Human rights work is about first greatly reducing –and then putting an end –to the dynamics of exclusion.

1. In human rights work, we see exclusion as no longer being the problem only of particular segregated groups, but as a man-made mechanism that in many varied ways negatively affects the entire population living below the poverty line. This, since large sections of this population –some more some less– are constantly being put at a disadvantage by both formal and informal processes. For example, the media do not report their views, and their organizations do not really have voice in the everyday polity. In short, in most of our societies, social interactions are organized in a way that –not by a ‘regrettable oversight’– prevents marginalized people’s true participation: We thus have to forcefully fight the ‘misfortune’ attitude we too often see towards HR violations. (Abhay Shukla)
Existing programs are simply not targeting specific groups to fight poverty using the ultimate bottom-line process, i.e., one that includes real income transfers* and the reversion of multiple human rights (HR) violations.
*: Mind you, many existing transfer programs do attempt to boost incomes, but HR violations and the forces perpetuating exclusion stay in place: We thus have to become intolerant of exclusion. (L. Ramalho)

2. Social cohesion (and the fulfillment of HR) can only be achieved if governments pursue policies that promote social inclusion, and if they do so, it must be with broad popular support. Such support has to become evident through across-the-board increases in the trust in public institutions and services, in a growing mutual sense of belonging in society and in the rapid acceptance of HR-based social norms.

3. In this context, it is not policy makers who have to give disadvantaged and excluded groups influence: the latter have to empower themselves and take their fate into their own hands by staging collective actions and placing concrete demands. Ergo, importantly, HR work is about providing access to new avenues of change, to needed political involvement and to politically effective self-organization.

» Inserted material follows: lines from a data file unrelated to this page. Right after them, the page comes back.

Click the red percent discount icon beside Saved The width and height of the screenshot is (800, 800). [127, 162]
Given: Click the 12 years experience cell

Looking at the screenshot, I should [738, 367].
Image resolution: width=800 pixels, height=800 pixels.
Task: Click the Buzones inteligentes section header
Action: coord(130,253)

4. Incidentally, in HR work, we actually prefer to speak about people-that-happen-to-be poor to emphasize the fact that it is ongoing-social-and-political-processes that create and perpetuate poverty… as a very central HR violation.

5. We have to always keep in mind two things: a) that people-that-happen-to-be-poor live in a harsh reality and not in the reality we place them in (…and, further, what we too often see are “rich men’s prescriptions” for the poor), and b) that there is no such an explicit thing as a right-to-complain-about-being-poor. (P. Alston)

6. Furthermore, among us-the-richer, ‘liberals’ stand for giving opportunities to achieve potential greater equity**. ‘Socialists’, on the other hand, stand for achieving outcomes and results to achieve greater equity. HR work is more about the second***. (Urban Jonsson)
**: For them, ‘equitable distribution of wealth’ accepts and defends the fact that some are much richer than others, somehow because ‘they are worth it and/or deserve it’. (U. Jonsson)
***: For us, ‘equity’ is an ethical concept, based on what is called the ‘principle of distributive justice’. We therefore are more for achieving outcomes and results.